The Met Gala Featured Several Chaotic References to Fine Art and America

Rihanna making an entrance in Balenciaga at the Met Gala. ANGELA WEISS/AFP via Getty Images

When it came to last night’s Met Gala theme, “In America: A Lexicon of Fashion,” many years of documented celebrity behavior predicted the fact that few famous faces on the white carpet adhered to the theme in 2021. Sure, there were fabulous offerings: Rihanna arrived fashionably late in voluminous black Balenciaga with A$AP Rocky on her arm, the latter looking blessed to be in her presence; polarizing Brooklyn fixture Ella Emhoff looked genuinely wonderful in red Adidas by Stella McCartney; Lily-Rose Depp came off as appropriately haughty in the vein of Kate Moss in Chanel. America-wise, obvious homages were few and far between. However, the art references came thick and fast.

Dan Levy wearing custom Loewe at the 2021 Met Gala.
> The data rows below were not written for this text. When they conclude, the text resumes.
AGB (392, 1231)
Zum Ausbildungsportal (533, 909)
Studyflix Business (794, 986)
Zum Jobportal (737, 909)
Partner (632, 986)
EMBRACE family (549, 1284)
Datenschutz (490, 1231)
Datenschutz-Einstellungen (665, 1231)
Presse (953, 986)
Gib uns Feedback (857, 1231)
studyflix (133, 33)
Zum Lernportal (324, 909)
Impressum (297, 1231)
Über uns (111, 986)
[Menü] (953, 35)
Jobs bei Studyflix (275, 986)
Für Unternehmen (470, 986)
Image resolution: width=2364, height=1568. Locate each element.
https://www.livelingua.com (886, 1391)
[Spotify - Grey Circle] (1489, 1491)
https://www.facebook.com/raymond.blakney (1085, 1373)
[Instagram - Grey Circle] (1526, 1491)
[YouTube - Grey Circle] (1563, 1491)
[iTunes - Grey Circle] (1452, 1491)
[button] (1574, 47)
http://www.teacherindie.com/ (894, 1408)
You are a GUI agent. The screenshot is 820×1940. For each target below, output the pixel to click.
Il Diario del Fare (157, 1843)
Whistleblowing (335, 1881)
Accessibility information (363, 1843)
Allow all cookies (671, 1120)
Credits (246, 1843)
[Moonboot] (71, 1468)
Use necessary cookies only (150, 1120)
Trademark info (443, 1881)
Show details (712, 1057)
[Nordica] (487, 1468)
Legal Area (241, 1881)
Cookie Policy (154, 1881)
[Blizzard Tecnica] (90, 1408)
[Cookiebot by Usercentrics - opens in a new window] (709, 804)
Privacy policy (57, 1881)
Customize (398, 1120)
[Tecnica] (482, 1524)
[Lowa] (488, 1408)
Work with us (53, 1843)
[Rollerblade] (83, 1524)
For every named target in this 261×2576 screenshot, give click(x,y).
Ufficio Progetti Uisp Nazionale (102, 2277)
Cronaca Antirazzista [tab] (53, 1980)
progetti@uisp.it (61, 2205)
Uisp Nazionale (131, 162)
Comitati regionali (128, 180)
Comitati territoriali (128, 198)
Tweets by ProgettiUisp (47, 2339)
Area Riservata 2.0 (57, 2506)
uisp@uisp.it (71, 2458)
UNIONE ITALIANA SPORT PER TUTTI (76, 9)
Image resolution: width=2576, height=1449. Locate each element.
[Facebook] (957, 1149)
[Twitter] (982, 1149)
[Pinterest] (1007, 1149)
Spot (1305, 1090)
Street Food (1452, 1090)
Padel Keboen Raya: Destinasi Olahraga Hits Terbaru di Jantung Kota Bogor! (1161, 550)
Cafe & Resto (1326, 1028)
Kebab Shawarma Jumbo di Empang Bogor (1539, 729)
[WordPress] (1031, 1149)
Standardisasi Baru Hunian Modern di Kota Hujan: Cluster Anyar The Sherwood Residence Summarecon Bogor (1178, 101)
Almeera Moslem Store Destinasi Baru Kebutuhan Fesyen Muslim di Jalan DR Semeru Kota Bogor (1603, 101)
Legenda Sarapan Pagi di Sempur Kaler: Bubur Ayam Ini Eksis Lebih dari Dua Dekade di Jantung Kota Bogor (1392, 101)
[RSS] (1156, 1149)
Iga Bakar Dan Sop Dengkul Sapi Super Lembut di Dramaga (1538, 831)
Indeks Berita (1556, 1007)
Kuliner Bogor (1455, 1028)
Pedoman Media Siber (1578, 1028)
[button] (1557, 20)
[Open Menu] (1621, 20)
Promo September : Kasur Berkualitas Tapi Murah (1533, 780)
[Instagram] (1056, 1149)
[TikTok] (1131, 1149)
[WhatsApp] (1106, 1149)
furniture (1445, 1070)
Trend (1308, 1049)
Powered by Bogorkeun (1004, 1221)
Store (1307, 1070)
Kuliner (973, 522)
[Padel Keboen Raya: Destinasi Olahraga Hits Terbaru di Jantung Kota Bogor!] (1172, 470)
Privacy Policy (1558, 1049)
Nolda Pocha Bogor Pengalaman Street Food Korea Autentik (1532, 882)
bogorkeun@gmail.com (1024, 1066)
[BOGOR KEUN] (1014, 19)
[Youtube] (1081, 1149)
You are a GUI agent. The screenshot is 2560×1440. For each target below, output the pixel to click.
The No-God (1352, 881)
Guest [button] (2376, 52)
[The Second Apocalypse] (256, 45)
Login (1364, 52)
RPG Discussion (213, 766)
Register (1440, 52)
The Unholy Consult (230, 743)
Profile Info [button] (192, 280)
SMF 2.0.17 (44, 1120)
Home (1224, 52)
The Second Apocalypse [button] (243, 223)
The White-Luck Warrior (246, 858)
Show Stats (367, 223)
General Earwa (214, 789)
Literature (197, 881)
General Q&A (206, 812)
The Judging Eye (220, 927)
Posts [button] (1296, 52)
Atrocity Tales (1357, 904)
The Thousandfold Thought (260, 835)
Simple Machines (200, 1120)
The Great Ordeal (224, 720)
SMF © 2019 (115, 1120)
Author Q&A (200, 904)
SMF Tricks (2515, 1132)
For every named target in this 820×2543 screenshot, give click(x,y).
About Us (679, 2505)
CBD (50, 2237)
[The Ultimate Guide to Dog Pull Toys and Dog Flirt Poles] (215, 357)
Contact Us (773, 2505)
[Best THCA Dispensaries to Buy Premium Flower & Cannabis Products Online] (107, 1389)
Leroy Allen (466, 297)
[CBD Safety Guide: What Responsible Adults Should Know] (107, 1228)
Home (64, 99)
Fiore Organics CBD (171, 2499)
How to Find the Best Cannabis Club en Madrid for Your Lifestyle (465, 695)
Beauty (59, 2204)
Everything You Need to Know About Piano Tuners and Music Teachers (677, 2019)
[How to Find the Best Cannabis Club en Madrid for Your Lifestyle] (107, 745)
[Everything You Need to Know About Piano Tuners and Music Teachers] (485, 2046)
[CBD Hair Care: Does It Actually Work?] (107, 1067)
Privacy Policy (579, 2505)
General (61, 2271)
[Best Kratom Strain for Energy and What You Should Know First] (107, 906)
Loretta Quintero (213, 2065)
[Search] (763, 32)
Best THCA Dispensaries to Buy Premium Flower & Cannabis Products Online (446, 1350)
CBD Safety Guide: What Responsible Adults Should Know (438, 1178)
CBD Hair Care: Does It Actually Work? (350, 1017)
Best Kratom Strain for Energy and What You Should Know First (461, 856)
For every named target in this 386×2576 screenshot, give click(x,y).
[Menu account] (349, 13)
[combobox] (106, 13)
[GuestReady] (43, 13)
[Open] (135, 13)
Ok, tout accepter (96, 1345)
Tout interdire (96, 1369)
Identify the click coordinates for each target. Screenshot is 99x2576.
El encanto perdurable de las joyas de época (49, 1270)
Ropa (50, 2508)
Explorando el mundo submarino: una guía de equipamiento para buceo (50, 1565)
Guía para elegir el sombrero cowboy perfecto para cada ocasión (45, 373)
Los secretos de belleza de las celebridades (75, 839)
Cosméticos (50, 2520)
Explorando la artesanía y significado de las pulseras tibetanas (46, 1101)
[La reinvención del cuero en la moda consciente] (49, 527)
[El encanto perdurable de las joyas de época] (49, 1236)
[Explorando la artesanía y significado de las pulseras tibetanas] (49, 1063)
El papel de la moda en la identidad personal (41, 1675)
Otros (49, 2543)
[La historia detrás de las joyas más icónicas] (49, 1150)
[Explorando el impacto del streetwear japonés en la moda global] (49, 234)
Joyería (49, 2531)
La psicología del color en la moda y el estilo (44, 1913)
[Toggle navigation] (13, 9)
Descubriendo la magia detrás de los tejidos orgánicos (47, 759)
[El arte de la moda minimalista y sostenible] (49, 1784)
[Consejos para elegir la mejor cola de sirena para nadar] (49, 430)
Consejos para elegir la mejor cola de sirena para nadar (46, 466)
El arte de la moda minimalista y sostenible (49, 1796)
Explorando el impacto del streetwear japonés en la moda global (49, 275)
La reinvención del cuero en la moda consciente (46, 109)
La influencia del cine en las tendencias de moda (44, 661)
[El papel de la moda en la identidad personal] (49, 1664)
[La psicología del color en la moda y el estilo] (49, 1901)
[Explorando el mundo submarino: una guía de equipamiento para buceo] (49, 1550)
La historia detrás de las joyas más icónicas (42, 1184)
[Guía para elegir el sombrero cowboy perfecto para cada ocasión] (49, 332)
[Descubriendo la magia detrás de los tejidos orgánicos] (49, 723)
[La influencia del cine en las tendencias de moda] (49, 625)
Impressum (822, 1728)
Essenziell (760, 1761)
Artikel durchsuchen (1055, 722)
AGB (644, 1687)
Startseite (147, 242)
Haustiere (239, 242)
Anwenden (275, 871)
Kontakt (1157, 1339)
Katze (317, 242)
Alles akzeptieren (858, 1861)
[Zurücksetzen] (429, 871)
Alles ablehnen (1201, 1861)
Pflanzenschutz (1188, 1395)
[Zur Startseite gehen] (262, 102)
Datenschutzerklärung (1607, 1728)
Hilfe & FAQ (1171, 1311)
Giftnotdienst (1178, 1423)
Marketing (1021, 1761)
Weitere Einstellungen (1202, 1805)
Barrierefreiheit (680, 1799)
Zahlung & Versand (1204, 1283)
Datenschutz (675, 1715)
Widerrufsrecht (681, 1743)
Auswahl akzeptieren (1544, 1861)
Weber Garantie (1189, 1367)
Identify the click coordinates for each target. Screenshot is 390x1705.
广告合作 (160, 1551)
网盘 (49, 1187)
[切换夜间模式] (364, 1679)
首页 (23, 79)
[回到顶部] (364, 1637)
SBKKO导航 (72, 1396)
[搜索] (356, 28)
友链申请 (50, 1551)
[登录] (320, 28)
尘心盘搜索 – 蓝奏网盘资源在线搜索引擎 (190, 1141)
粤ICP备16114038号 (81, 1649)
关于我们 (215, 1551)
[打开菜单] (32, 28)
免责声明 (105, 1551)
Taylor Hill/WireImage

One of the most striking looks on the white carpet was sported by Dan Levy, the Schitt’s Creek creator and son of Eugene. Levy’s outfit, which was designed as part of a collaboration with Loewe’s Jonathan Anderson, interpolates two different works of art by David Wojnarowicz, the artist and AIDS activist whose confrontational creations have since been canonized in the LGBTQ community: Fuck You F–got Fucker, 1984, and Untitled (One Day This Kid…), 1990–91. Levy’s look was earnestly intentioned, although not exactly successful.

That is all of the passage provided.